[Review] Roman Britain’s Missing Legion by Simon Elliott

Today, I am absolutely thrilled to be taking part in the blog tour for Simon Elliott’s new book Roman Britain’s Missing Legion: What Really Happened to IX Hispania? A huge thanks first of all to Pen & Sword for sorting me out with a copy of this absolutely wonderful book, and secondly to Simon Elliott for writing it.

Legio IX Hispana had a long and active history, later founding York from where it guarded the northern frontiers in Britain. But the last evidence for its existence in Britain comes from AD 108. The mystery of their disappearance has inspired debate and imagination for decades. The most popular theory, immortalized in Rosemary Sutcliffe’s novel The Eagle of the Ninth, is that the legion was sent to fight the Caledonians in Scotland and wiped out there.

But more recent archaeology (including evidence that London was burnt to the ground and dozens of decapitated heads) suggests a crisis, not on the border but in the heart of the province, previously thought to have been peaceful at this time.
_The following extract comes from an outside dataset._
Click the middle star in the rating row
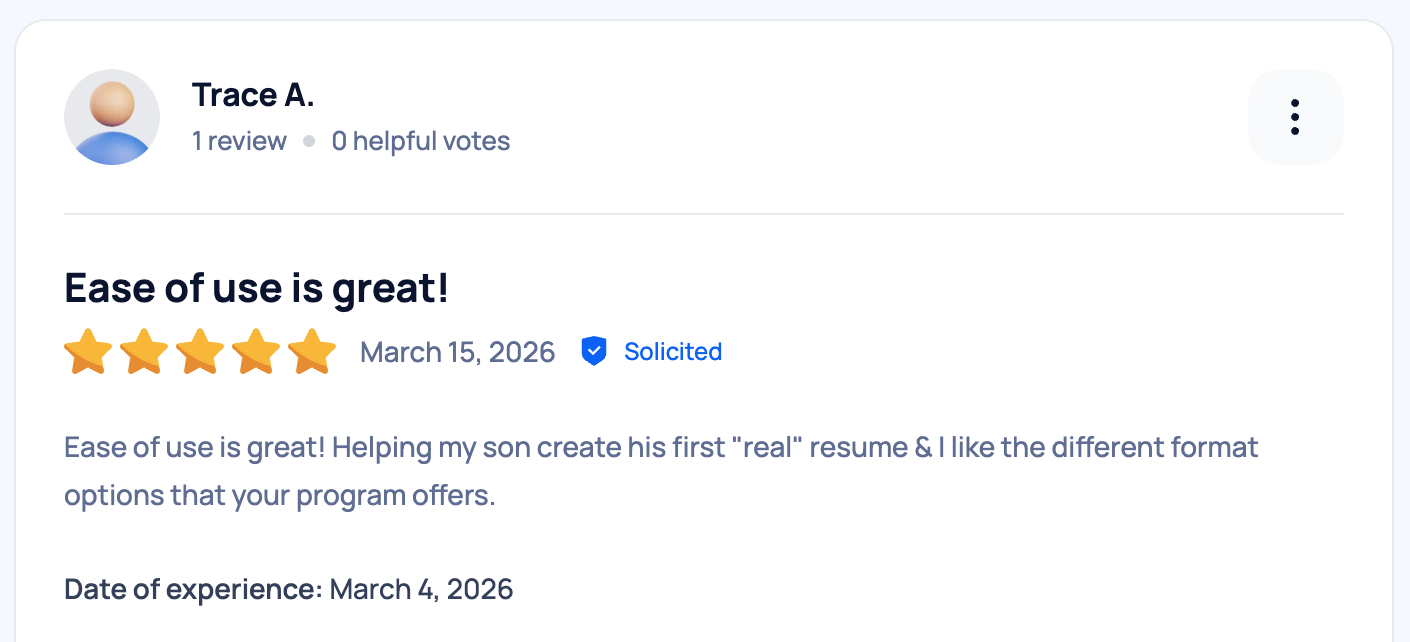Viewport: 1410px width, 642px height. [x=200, y=351]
What if IX Hispana took part in a rebellion, leading to their punishment, disbandment and damnatio memoriae (official erasure from the records)? This proposed ‘Hadrianic War’ would then be the real context for Hadrian’s ‘visit’ in 122 with a whole legion, VI Victrix, which replaced the ‘vanished’ IX as the garrison at York. Other theories are that it was lost on the Rhine or Danube, or in the East. Simon Elliott considers the evidence for these four theories, and other possibilities.
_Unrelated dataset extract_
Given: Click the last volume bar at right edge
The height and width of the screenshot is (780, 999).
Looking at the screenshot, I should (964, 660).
The second I picked up this book, I was transported back to my university days. I have to admit that I had little interest in the history and archaeology of Roman Britain back then – I found most of my lectures to be dry and boring (sorry, lecturers. I love you really) but when I opened up this book I was wowed. This is the sort of book on Roman Britain that I wish I’d read back in my uni days.

Elliot tells the story of IX Hispania, a Roman legion who mysteriously disappeared. No explanation was given for the disappearance, they just….poof, gone. In this book, Elliot explores the disappearance of these soldiers and goes through each theory, looking at what may or may not have happened to the legion in a meticulous and very well written way. The narrative flows beautifully all throughout and, although you can tell that this is a very scholarly work, the author explains things in a clear and concise way making this work easily accessible to those who aren’t that familiar with Roman Britain or IX Hispania. And in the same way, Elliott clearly explains the background of where in the time frame of Roman history the legion were based, explains the background and makeup of Roman Britain as a whole as well as the Roman army.
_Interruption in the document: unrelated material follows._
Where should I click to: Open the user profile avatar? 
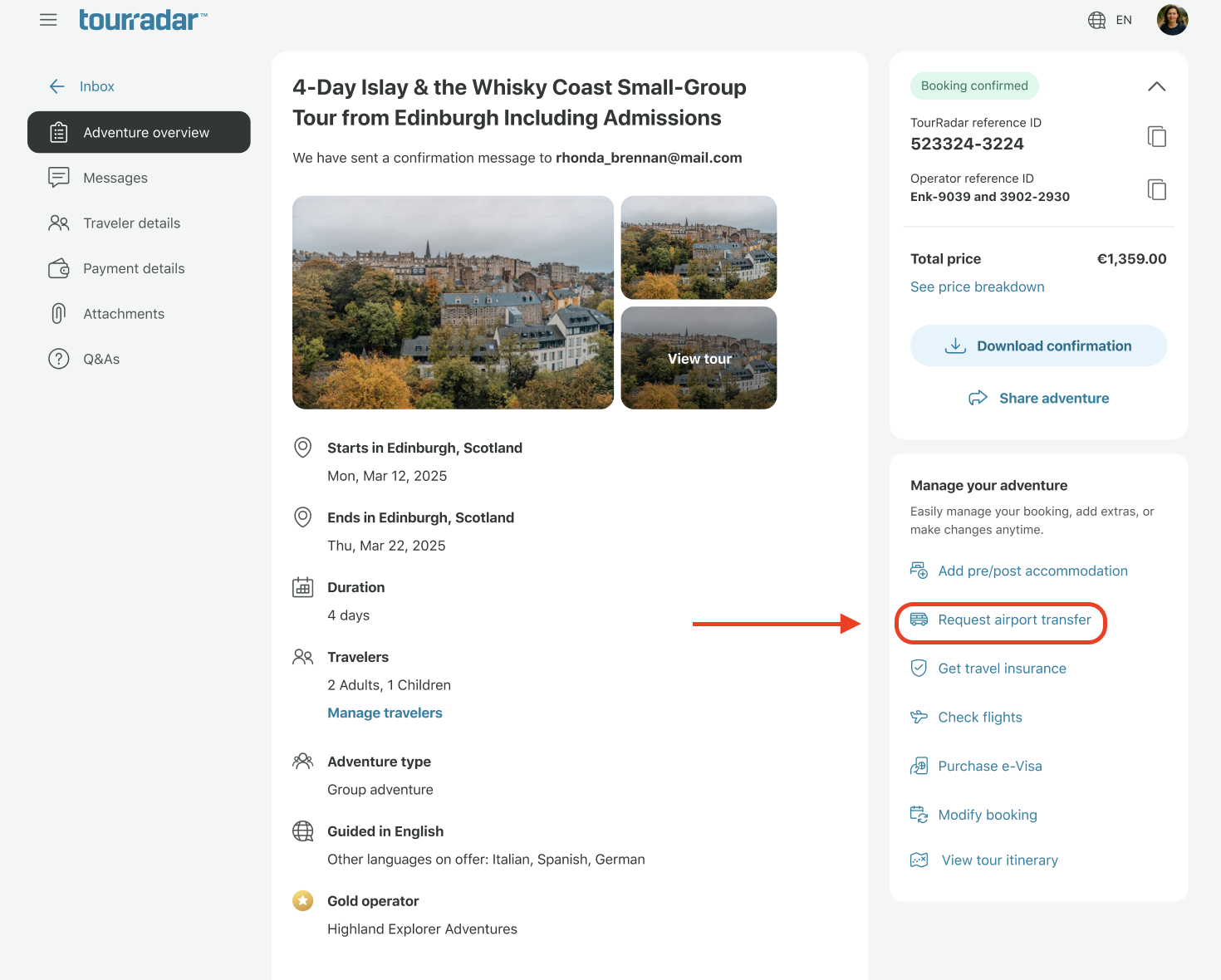pos(1172,20)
Each theory is gone through – for instance there are chapters dedicated to the legions potential loss in the north of Roman Britain, the loss of them in a rather nasty and gruesome event in London, the loss of them over in Europe etc etc. As you read, you are presented with both sides of each theory and the reasons as to why the legion disappeared from the annals of history – it’s been a long time since I’ve been presented with a book that does this in such a scholarly yet readable way, and I have to admit it’s been an absolute pleasure to read. And let me just say, if Elliot writes in such an engaging way then his lectures must be even better! I may or may not be ever so slightly jealous of his students!

I would say that in an ideal world, you would need at least some knowledge of the history of Roman Britain before picking up this book but it’s not the be all and end all if you haven’t. Elliot gives a brief and engaging background of the history before launching into the main course of the books. I truly found this book to be an easy read with an engaging and highly interesting narrative – I would highly recommend it to anyone with at least a passing interest in Roman history.